In the present study, the success rate at 3 years was 65.4% in the Low IOP Group and 77.4% in the High IOP Group. Previous studies have reported successful surgical outcomes of 53.0-73.1% at 3 years after EXP surgery [14, 1923]. Although definitions of success vary, our surgical outcomes are comparable to those of previous studies.

There are some limitations to this study. This is a retrospective and single-facility study. There is a risk that the results would vary greatly depending on the preoperative IOP value. We did not consider IOP fluctuations. Our study included cases of simultaneous cataract surgery. It has been reported that simultaneous cataract surgery yields poorer surgical results [20]. We included a case who had previously undergone trabeculotomy. Mariotti et al. report that identifiable risk factors for failure of EXP surger include diabetes, non-Caucasian race, and previous glaucoma surgery [24]. We did not define the indications for glaucoma surgery, cataract surgery or additional glaucoma medications. And finally, the number of patients was small, and the follow-up period was short.

Even in an era when many glaucoma devices have been developed, surgical methods for patients with low preoperative IOP might be limited.
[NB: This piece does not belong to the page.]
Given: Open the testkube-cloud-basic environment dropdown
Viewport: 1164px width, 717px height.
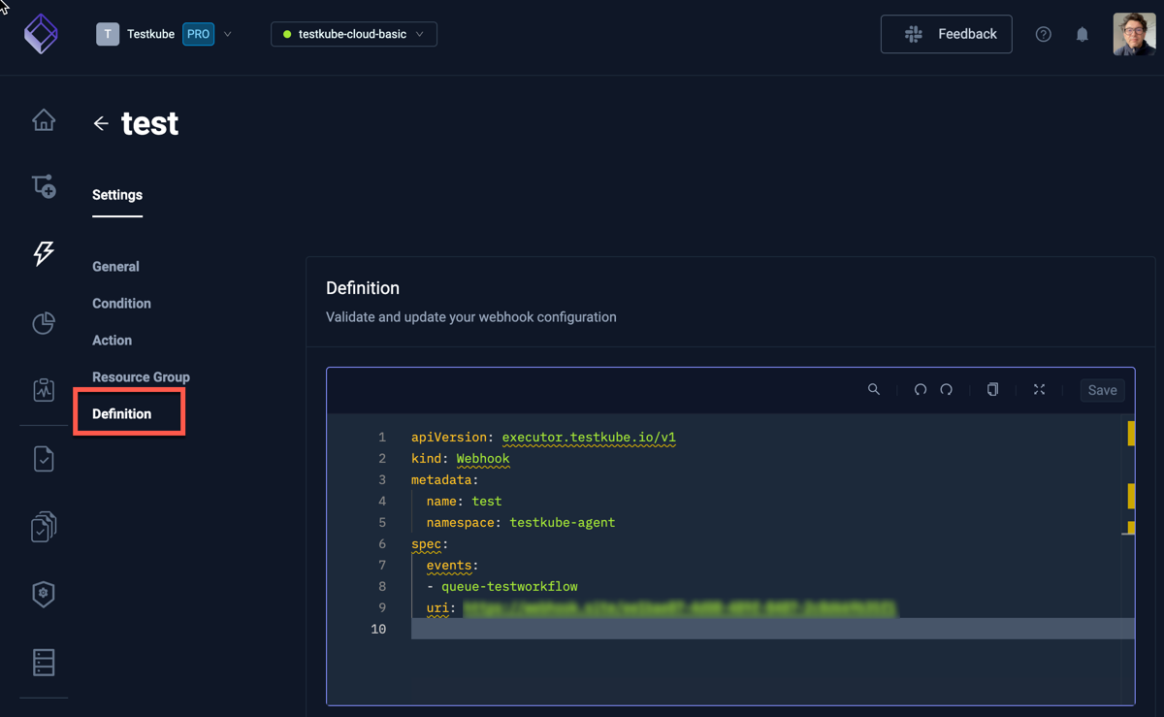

EXP surgery is effective for low preoperative IOP patients.

Declarations

Funding statement: No funding was received for this research.

Financial interests and conflict of Interest statement: The authors have no relevant financial or non-financial interests to disclose.

Author Contributions: All authors contributed to the study conception and design. Material preparation, data collection and analysis were performed by Mitsuya Otsuka, Noriko Katayama and Naoki Tojo. The first draft of the manuscript was written by Noriko Katayama and all authors commented on previous versions of the manuscript. All authors read and approved the final manuscript.

Ethical approval: All procedures were performed in accord with the ethical standards of the Institutional Review Board of the University of Toyama (Toyama, Japan) and the 1964 Helsinki Declaration and its later amendments or comparable ethical standards. Formal patient consent was not required for the present retrospective analysis.

Consent to participate and publish: Informed consent was obtained from all individual participants included in the study.